A Squinzano i funerali di Lorena Isceri. Il parroco: “C’è una differenza abissale tra l’amore e il possesso. L’altro non ci appartiene”
“C’è una differenza abissale tra l’amore e il possesso. Se una persona decide di non continuare una relazione non ti sta togliendo qualcosa che ti appartiene, perché l’altro non ci appartiene“. Sono le parole con cui il parroco di Squinzano (Lecce), don Vanni Bisconti, ha descritto la violenza di genere durante i funerali di Lorena Isceri, la 45enne uccisa lo scorso 3 settembre dall’ex compagno Federico Vella, che l’ha rapita da casa sua a Firenze, rinchiusa nel bagagliaio dell’auto e gettata dal cavalcavia dell’A1 a Barberino di Mugello. Si è poi tolto la vita gettandosi a sua volta dal viadotto al momento dell’arrivo delle forze dell’ordine.
La salma è stata accompagnata nella chiesa di Maria Regina già in mattinata, per consentire alla comunità l’ultimo saluto, mentre la cerimonia funebre si è tenuta alle 17. In chiesa, nei primi banchi accanto ai familiari, i genitori Antonietta e Franco, il fratello Danilo e la cognata. Fuori dalla chiesa si è radunata una folla numerosa, che ha seguito la cerimonia su un maxischermo. Il Comune di Squinzano ha proclamato per la giornata di oggi lutto cittadino. “Lorena è una ferita aperta che non si rimarginerà mai nei cuori della nostra comunità e di tutta Italia”, ha affermato il sindaco Mario Pede.

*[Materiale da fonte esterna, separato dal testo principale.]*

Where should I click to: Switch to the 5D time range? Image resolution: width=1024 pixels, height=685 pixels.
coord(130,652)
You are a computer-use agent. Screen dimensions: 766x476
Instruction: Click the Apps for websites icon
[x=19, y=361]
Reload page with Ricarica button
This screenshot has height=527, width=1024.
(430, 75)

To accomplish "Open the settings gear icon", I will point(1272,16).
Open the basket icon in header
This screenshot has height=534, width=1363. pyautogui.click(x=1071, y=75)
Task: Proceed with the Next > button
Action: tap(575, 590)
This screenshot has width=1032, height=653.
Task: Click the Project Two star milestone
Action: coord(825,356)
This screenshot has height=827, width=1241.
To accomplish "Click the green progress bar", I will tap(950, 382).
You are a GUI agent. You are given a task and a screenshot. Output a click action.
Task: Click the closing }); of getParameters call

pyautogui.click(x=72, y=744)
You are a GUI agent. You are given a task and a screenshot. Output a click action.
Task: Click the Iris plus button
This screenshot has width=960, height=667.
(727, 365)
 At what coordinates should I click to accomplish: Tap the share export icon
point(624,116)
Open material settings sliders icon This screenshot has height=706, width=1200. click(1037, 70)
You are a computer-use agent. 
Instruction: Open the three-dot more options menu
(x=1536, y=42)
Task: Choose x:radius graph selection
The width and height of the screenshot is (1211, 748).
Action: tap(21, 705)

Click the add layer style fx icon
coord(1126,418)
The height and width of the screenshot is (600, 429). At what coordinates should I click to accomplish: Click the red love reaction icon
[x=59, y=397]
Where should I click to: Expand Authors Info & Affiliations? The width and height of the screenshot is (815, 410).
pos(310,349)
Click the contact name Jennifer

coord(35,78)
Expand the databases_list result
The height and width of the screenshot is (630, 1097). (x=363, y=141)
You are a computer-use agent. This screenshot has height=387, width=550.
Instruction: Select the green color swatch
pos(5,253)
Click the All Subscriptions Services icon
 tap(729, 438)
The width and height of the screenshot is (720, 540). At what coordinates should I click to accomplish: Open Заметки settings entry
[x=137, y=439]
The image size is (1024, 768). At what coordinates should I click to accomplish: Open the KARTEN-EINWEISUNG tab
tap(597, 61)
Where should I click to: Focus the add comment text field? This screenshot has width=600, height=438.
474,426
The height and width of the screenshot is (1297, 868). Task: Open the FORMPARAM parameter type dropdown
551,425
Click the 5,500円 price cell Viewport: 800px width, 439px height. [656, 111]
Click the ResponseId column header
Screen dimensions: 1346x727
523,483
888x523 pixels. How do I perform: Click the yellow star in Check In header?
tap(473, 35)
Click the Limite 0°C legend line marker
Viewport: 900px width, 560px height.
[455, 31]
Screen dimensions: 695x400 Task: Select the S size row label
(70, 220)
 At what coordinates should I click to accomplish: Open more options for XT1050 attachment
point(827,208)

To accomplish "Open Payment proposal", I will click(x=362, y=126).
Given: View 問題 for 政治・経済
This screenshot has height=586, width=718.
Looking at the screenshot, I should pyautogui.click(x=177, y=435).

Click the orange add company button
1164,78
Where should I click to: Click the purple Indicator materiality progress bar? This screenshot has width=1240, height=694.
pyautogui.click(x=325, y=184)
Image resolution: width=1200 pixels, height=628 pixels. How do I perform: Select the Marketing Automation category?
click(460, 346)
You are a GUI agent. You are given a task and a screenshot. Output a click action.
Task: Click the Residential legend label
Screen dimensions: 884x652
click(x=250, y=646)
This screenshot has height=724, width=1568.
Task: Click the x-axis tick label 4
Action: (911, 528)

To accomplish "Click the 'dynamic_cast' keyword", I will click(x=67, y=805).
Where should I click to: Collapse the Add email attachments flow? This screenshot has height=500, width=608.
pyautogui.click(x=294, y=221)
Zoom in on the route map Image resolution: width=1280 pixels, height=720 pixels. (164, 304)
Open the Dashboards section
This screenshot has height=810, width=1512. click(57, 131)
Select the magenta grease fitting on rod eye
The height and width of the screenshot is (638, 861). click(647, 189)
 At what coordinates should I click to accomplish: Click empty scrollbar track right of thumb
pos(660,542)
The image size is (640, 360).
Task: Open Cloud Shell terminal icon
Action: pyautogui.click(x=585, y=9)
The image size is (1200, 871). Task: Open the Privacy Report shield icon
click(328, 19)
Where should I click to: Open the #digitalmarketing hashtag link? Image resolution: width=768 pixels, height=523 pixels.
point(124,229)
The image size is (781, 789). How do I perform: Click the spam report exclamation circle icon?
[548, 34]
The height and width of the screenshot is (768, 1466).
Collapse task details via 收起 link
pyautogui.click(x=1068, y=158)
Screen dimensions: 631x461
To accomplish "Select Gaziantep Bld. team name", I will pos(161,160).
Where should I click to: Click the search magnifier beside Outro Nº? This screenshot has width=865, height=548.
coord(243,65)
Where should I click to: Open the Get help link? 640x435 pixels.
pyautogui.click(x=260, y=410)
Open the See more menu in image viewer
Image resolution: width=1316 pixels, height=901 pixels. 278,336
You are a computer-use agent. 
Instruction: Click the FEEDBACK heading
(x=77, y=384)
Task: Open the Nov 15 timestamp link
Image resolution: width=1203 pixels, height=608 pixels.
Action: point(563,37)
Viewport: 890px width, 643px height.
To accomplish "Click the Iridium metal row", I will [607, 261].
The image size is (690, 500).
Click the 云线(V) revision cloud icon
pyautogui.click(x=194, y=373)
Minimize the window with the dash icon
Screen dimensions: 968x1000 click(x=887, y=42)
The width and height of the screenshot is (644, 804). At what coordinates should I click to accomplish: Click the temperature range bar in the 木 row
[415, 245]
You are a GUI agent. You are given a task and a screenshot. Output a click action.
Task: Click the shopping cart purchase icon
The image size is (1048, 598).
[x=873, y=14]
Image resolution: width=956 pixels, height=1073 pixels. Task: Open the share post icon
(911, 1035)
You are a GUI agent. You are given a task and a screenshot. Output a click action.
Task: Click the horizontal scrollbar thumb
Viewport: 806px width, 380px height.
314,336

Il sacerdote ha rivolto un appello agli educatori: “Dobbiamo avere il coraggio di domandarci quale idea dell’amore stiamo infondendo nei nostri ragazzi e nelle nostre ragazze”. Il padre di Lorena, Franco Isceri, al termine dell’omelia si è alzato e ha abbracciato la bara bianca della figlia durante il lungo applauso dei fedeli. Un applauso è arrivato anche al termine della cerimonia, quando il padre ha baciato la foto di Lorena poggiata sulla bara e l’ha sollevata mostrandola alle centinaia di persone presenti, tra cittadini, amici, parenti e rappresentanti delle istituzioni.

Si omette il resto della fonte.